- Study questions:
a) In the comment thread, rewrite the paragraph beginning "I pray that abortion would be an unnecessary choice" more concisely while keeping its main facts.
b) List every danger that, according to the comment thread, doctors will face until women and children receive more support.
c) Extend the comment thread from the point where it stops.

- Passage:

───

I pray that abortion would be an unnecessary choice in this world, but until we see more support of women and children in our society, that will not happen. Until that time, doctors will face threats and intimidation and even death from folks who prefer to be judge and jury (and executioner), rather than provide the services women really need to either prevent pregnancy in the first place, provide health and financial care to bring an unwanted child to term for adoption, or provide the same resources plus education and child care for women who might otherwise choose to keep their babies.

God have mercy on us all.

Elizabeth Kaeton said...

Thanks, Suzer. I had to think about this for a while, too. I must confess that it was the rantings of a young, male 'orthodox' clergy person which convinced me I had to write it.

Glad you were able to weigh in.

Suzer said...

I should have said "who planned and carried out this murder," to be more exact.

───

- Recorded information:
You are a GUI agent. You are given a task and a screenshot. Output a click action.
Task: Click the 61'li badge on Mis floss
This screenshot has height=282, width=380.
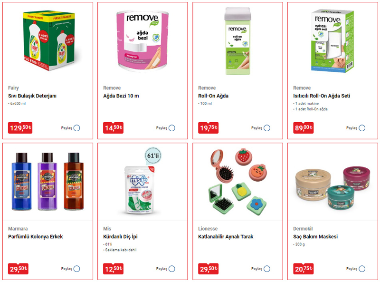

───

- Task-by-task results:
a) I pray that abortion will someday be unnecessary, but that cannot happen until society gives women and children more support. Until then, doctors will face threats, intimidation and even death from people who choose to act as judge, jury and executioner. Those people should instead provide the services women really need: ways to prevent pregnancy, health and financial care to carry an unwanted child to term for adoption, and those same resources plus education and child care for women who might keep their babies.

b)
- Threats
- Intimidation
- Death

c)
I wonder how many desperate, pregnant mothers the clergy person who motivated you to write this has taken under his wing, offered to provide health care and child care, offered to provide education for both mother and child, offered to handle court costs and pay for time spent away from work in court so a young mother can get child support from an unwilling father? Etc., etc., etc. As you know, you and I differ a bit in our opinions on this subject, however I remain steadfastly pro-choice. I often wonder if the "other side" has considered actually offering -- REALLY offering -- the financial and other assistance a woman would need to carry a child to term (either for adoption or to raise herself, with or without a father who may or may not be willing). If he put his money where his mouth is, he might see the very difficult place a woman finds herself in when confronted with an unwanted pregnancy.

You've written many eloquent and detailed posts about the subject, discussing many of the gray areas a woman faces when considering the awful choice of abortion. Suffice it to say, some will continue to see this in black and white, as they continue to view the entire world in such terms.

Kirkepiscatoid said...

Well, and in a nutshell, this is about vigilante justice.

One of my deepest beliefs about America and the principles it is founded upon is that we are free to believe and associate as we so choose. We are free to be "controversial." We are free to be "different." We are free to differ politically. We sure don't do everything right, but I like to believe the fact that we at least TRY as a society speaks volumes.

To gun a man down in church is beyond creepy. Period.

Göran Koch-Swahne said...

Preach it sister!

This is murder. High time the anti Moderns come to term with that.

Elizabeth Kaeton said...

I've been listening to BBC this morning which has not yet made a reference to this event. I suppose I'm going to have to listen to CNBC or something to get the details. Or, perhaps, NYT's will have some information. Even so, it's just horrible.

Göran Koch-Swahne said...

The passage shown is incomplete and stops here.